Что нужно сделать:
a – Выпишите из текста о Геринге все выражения, которыми он назван вместо фамилии. Местоимения не считаются.
b – Перепишите из текста о Геринге без изменений отрывок от «Впрочем, это никого» до «выгребные ямы гестапо.» включительно.

Текст:
Может быть, было бы интересно узнать, от чего именно Геринг, чрезвычайно обаятельный любимец берлинской публики, – даже в те годы, когда Германия уже вела явную и агрессивную войну против нескольких стран, – страдал больше: от физической боли, которую, спустя даже долгое время, доставляло ему ранение в паху, или от стыда? Как бы то ни было, к морфию он пристрастился после войны. Тогда еще наркотик помогал унять его физические страдания, но превышение всех возможных доз очень быстро сделало из легендарного летчика обыкновенного наркомана, побывавшего, к тому же, в сумасшедшем доме.
Впрочем, это никого не смущало. И Геринг, закрываясь по вечерам в одной из комнат своей новой шикарной квартиры, услаждал себя тем, что потреблял наркотики в огромных дозах, которые теперь приносили ему весьма зыбкое облегчение, даже несмотря на то, что для таких «уколов радости» у приближенного Гитлера был целый набор шприцов, изготовленных из золота. Ни один из допингов, который колол «дядя Герман», не давал ему того, что он жаждал – облегчения и возможности забыться, сбежать от реальности в темный угол ночи, как хотели избежать жуткой расправы и страданий и те, кого уже успели замучить и забить, сбросив, как скот, в выгребные ямы гестапо.

Записи о поиске слов и элементов:
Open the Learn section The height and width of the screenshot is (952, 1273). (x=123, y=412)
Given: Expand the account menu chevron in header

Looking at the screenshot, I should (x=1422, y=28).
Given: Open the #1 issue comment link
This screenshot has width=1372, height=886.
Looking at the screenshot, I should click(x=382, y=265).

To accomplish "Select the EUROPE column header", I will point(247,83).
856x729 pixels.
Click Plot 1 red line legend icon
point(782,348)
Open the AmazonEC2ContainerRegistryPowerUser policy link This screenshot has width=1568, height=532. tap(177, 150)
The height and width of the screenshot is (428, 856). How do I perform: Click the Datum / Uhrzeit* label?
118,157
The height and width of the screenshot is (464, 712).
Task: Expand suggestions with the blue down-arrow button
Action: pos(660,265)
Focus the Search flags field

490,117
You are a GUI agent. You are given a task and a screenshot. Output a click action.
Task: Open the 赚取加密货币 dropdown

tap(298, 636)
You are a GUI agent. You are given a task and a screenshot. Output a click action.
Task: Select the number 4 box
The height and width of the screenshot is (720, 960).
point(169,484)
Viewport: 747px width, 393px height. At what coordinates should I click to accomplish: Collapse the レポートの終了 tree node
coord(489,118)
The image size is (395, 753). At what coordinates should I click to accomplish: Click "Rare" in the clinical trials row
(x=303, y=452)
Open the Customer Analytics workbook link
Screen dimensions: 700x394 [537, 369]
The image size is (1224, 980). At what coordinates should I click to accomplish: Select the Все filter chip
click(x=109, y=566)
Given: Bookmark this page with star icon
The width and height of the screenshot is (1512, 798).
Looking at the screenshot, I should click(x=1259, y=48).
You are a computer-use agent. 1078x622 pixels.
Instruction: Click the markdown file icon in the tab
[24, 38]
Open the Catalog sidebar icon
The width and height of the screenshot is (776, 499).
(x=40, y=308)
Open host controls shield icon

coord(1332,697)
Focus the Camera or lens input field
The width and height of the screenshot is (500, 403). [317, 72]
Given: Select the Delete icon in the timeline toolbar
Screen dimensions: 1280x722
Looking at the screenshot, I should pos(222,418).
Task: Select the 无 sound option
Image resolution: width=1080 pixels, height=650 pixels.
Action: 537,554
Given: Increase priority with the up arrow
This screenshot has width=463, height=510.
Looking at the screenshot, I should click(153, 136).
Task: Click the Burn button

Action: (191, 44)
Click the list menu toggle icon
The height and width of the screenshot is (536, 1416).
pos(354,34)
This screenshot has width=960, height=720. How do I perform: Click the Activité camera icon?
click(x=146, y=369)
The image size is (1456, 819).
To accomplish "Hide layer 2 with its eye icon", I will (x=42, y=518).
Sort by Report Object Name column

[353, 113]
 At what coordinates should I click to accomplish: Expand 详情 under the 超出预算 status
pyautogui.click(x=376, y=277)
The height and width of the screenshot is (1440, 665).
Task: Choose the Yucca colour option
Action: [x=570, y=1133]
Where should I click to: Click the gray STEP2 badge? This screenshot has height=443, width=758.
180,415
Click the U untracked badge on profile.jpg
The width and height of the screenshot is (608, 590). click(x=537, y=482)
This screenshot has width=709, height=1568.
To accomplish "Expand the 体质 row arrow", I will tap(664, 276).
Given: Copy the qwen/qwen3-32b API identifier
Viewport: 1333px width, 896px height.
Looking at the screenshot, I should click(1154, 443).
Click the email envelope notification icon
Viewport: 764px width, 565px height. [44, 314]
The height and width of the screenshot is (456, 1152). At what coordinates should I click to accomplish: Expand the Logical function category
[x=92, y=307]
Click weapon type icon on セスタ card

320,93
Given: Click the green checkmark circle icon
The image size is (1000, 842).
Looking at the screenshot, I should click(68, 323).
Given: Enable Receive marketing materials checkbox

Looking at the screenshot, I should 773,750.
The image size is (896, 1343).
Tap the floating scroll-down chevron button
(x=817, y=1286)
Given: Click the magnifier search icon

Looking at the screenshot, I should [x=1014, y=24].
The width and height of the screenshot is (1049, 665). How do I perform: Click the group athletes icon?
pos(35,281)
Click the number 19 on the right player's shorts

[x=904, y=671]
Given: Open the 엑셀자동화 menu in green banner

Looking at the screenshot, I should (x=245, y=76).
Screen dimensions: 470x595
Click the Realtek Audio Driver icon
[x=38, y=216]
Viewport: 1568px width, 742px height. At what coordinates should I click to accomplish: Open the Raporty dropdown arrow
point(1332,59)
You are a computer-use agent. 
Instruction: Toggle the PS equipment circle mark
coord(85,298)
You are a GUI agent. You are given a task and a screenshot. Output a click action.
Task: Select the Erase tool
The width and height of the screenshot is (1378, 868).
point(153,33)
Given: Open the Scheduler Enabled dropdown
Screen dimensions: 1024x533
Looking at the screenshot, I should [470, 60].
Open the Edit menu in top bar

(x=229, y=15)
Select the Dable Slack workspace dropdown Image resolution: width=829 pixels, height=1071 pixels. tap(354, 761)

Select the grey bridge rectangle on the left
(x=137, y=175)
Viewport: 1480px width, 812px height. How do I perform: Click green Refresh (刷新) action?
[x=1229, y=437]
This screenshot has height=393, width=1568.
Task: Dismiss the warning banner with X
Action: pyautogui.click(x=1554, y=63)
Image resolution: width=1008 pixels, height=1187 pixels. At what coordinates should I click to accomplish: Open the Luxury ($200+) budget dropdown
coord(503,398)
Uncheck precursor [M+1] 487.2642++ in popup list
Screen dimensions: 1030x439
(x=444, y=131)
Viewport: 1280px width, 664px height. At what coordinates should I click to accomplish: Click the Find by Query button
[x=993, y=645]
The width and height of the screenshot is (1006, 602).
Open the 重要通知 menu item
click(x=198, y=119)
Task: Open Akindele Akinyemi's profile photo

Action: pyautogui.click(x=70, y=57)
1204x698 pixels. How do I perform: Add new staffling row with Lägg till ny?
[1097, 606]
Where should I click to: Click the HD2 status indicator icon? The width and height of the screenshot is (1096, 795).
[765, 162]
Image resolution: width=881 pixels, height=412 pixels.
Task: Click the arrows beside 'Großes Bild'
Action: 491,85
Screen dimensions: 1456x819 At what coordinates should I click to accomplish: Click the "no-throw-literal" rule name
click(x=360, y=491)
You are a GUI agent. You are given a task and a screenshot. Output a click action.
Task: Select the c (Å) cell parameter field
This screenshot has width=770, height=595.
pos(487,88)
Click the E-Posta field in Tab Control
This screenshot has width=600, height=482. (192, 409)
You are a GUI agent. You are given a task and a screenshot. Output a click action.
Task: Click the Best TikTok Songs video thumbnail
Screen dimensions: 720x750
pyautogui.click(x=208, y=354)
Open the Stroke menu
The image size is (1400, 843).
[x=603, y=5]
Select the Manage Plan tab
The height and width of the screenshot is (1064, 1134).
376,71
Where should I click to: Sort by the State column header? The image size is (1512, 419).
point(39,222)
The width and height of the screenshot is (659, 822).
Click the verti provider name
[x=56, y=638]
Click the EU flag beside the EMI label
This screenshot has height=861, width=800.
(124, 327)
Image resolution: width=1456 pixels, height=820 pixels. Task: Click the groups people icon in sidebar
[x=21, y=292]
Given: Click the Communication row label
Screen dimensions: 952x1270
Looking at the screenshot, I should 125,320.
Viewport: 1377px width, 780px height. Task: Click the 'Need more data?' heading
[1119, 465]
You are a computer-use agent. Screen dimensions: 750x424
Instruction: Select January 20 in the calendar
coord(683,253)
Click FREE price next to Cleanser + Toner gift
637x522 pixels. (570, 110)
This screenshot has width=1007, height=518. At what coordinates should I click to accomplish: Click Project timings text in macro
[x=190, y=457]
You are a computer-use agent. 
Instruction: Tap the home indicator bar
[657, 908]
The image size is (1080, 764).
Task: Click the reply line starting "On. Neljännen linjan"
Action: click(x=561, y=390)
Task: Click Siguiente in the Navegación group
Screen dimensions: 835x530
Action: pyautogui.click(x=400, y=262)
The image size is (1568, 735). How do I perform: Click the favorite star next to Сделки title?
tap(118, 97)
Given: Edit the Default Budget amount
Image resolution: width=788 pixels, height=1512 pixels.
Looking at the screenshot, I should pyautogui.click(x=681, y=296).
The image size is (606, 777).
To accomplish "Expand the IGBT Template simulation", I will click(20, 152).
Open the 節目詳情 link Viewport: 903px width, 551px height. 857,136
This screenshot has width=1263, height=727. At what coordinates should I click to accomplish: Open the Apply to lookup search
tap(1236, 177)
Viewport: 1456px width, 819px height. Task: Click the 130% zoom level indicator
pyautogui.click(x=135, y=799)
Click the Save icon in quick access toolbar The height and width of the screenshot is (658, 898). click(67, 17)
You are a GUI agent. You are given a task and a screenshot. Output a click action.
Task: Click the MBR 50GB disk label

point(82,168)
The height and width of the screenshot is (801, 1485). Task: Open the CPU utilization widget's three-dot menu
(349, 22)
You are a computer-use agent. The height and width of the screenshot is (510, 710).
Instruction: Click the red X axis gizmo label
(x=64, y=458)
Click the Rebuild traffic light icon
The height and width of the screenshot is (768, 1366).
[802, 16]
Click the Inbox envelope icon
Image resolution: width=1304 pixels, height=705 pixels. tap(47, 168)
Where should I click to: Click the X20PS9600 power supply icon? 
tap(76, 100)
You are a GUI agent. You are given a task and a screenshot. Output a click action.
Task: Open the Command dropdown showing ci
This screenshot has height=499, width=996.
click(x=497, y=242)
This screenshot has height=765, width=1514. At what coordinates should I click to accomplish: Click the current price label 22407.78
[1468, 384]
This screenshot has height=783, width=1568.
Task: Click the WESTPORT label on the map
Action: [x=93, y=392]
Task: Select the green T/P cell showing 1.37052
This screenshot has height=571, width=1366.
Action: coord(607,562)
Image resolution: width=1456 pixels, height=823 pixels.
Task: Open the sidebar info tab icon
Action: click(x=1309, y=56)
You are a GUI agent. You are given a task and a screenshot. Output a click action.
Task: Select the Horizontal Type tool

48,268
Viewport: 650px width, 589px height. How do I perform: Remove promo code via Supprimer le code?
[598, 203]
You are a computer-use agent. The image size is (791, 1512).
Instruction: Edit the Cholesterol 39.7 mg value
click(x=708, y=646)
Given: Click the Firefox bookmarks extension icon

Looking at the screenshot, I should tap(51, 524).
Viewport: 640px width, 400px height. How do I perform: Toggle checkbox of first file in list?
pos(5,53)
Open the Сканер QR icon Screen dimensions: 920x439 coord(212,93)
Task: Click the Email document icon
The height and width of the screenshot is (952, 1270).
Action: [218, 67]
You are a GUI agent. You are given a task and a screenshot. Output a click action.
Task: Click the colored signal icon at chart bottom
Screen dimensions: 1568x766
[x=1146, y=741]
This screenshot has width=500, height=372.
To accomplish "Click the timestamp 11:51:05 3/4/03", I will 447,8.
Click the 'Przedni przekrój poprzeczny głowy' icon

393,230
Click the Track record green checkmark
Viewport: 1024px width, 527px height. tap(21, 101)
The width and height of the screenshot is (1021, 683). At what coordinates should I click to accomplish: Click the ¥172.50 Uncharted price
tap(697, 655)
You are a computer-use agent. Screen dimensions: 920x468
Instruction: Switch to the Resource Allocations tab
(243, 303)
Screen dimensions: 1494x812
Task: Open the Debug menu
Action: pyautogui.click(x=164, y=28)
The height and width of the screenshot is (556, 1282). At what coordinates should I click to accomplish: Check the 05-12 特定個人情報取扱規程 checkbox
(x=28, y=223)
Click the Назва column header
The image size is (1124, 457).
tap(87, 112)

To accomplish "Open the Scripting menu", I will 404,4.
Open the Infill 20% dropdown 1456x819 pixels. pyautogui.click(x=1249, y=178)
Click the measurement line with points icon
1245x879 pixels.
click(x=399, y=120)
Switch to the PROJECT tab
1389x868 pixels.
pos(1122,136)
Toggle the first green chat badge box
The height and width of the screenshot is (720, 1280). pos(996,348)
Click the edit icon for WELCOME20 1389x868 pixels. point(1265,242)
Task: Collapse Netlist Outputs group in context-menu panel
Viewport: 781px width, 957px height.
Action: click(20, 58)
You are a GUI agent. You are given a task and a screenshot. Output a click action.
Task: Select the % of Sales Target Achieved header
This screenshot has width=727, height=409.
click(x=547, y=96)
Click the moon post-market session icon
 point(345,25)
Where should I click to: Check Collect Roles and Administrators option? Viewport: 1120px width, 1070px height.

Ответы к заданиям:
a – «чрезвычайно обаятельный любимец берлинской публики», «легендарного летчика», «обыкновенного наркомана», «приближенного Гитлера», «дядя Герман»

b –
Впрочем, это никого не смущало. И Геринг, закрываясь по вечерам в одной из комнат своей новой шикарной квартиры, услаждал себя тем, что потреблял наркотики в огромных дозах, которые теперь приносили ему весьма зыбкое облегчение, даже несмотря на то, что для таких «уколов радости» у приближенного Гитлера был целый набор шприцов, изготовленных из золота. Ни один из допингов, который колол «дядя Герман», не давал ему того, что он жаждал – облегчения и возможности забыться, сбежать от реальности в темный угол ночи, как хотели избежать жуткой расправы и страданий и те, кого уже успели замучить и забить, сбросив, как скот, в выгребные ямы гестапо.